— START OF Input records —

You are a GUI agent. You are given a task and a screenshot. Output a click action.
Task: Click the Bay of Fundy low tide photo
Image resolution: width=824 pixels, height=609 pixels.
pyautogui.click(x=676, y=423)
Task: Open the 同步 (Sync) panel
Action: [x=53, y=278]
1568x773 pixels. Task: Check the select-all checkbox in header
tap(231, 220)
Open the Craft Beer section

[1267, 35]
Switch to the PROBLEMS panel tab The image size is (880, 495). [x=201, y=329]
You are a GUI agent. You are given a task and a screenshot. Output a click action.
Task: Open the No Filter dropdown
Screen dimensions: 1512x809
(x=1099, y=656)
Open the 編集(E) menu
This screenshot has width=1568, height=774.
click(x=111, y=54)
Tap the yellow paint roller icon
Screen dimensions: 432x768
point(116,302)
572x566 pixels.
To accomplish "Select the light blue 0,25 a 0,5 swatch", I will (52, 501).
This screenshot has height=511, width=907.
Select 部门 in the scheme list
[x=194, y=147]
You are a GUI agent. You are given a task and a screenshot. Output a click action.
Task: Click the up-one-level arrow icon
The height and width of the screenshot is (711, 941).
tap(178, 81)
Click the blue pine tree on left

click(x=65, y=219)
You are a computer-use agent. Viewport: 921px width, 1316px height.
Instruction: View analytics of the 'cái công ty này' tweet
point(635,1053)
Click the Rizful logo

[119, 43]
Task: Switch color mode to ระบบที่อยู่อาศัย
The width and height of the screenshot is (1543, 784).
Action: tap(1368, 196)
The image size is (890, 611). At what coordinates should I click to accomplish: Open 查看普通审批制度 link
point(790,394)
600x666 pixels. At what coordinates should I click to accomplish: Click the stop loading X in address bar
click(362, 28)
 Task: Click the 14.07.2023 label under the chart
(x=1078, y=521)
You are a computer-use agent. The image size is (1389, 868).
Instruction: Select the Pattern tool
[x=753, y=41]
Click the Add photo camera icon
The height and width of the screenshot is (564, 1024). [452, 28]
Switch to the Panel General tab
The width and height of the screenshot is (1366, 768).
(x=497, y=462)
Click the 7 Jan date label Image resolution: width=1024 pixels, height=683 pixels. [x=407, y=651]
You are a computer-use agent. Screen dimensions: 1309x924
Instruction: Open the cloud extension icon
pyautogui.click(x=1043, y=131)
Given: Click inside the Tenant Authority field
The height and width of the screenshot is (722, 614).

— END OF Input records —

Present every line of the rows above as a JSON list of strings, with one string per line and blank lines omitted.

[Output of the exercise]
[
  "You are a GUI agent. You are given a task and a screenshot. Output a click action.",
  "Task: Click the Bay of Fundy low tide photo",
  "Image resolution: width=824 pixels, height=609 pixels.",
  "pyautogui.click(x=676, y=423)",
  "Task: Open the 同步 (Sync) panel",
  "Action: [x=53, y=278]",
  "1568x773 pixels. Task: Check the select-all checkbox in header",
  "tap(231, 220)",
  "Open the Craft Beer section",
  "[1267, 35]",
  "Switch to the PROBLEMS panel tab The image size is (880, 495). [x=201, y=329]",
  "You are a GUI agent. You are given a task and a screenshot. Output a click action.",
  "Task: Open the No Filter dropdown",
  "Screen dimensions: 1512x809",
  "(x=1099, y=656)",
  "Open the 編集(E) menu",
  "This screenshot has width=1568, height=774.",
  "click(x=111, y=54)",
  "Tap the yellow paint roller icon",
  "Screen dimensions: 432x768",
  "point(116,302)",
  "572x566 pixels.",
  "To accomplish \"Select the light blue 0,25 a 0,5 swatch\", I will (52, 501).",
  "This screenshot has height=511, width=907.",
  "Select 部门 in the scheme list",
  "[x=194, y=147]",
  "You are a GUI agent. You are given a task and a screenshot. Output a click action.",
  "Task: Click the up-one-level arrow icon",
  "The height and width of the screenshot is (711, 941).",
  "tap(178, 81)",
  "Click the blue pine tree on left",
  "click(x=65, y=219)",
  "You are a computer-use agent. Viewport: 921px width, 1316px height.",
  "Instruction: View analytics of the 'cái công ty này' tweet",
  "point(635,1053)",
  "Click the Rizful logo",
  "[119, 43]",
  "Task: Switch color mode to ระบบที่อยู่อาศัย",
  "The width and height of the screenshot is (1543, 784).",
  "Action: tap(1368, 196)",
  "The image size is (890, 611). At what coordinates should I click to accomplish: Open 查看普通审批制度 link",
  "point(790,394)",
  "600x666 pixels. At what coordinates should I click to accomplish: Click the stop loading X in address bar",
  "click(362, 28)",
  " Task: Click the 14.07.2023 label under the chart",
  "(x=1078, y=521)",
  "You are a computer-use agent. The image size is (1389, 868).",
  "Instruction: Select the Pattern tool",
  "[x=753, y=41]",
  "Click the Add photo camera icon",
  "The height and width of the screenshot is (564, 1024). [452, 28]",
  "Switch to the Panel General tab",
  "The width and height of the screenshot is (1366, 768).",
  "(x=497, y=462)",
  "Click the 7 Jan date label Image resolution: width=1024 pixels, height=683 pixels. [x=407, y=651]",
  "You are a computer-use agent. Screen dimensions: 1309x924",
  "Instruction: Open the cloud extension icon",
  "pyautogui.click(x=1043, y=131)",
  "Given: Click inside the Tenant Authority field",
  "The height and width of the screenshot is (722, 614)."
]